These days, seems like the bad thing to do, turn back.
Didn't work out so well for Orpheus, or Lot's wife. Interesting that it's the women who 'die' in both stories.
Cortez burned his ships so his men couldn't turn back. Victory or Death.
Patrick Henry.
But I think there is a difference between looking and turning. Reflection seems important, necessary if we are not to learn, to not simply repeat the same mistakes in endless circles of misery.
So, the true calling of "Burn the ships!" -- for me the true lesson of Orpheus is not to forget the past entirely, but to commit to a course of action. Commit wholeheartedly to a course of action which is right, even though it may be risky. It may cost everything.
"...any of you who does not give up everything he has cannot be my disciple."
Am I, with Jim Elliot, willing to risk what I cannot keep to gain what I cannot lose?
burn the ships
no turning back
we tend to glorify the past with our memory. grandma's cherry pie is never quite as good as you remember it being when you were little.
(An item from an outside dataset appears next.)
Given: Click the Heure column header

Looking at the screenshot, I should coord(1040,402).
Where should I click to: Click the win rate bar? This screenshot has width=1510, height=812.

history becomes legend, legend becomes myth, and myth is marred by truth. Was Arthur so great? his knights so noble?
the grass may seem greener in the picture of the past, but past has no meaning if not for now. and now, existing, the now is eternal more than past and future can ever be.
"In a word, the Future is, of all things, the thing least like eternity.
It is the most completely temporal part of time – for the Past is
frozen and no longer flows, and the Present is all lit up with eternal
rays." ~Screwtape
and in the end, please conclude that I must have no idea what I'm talking about.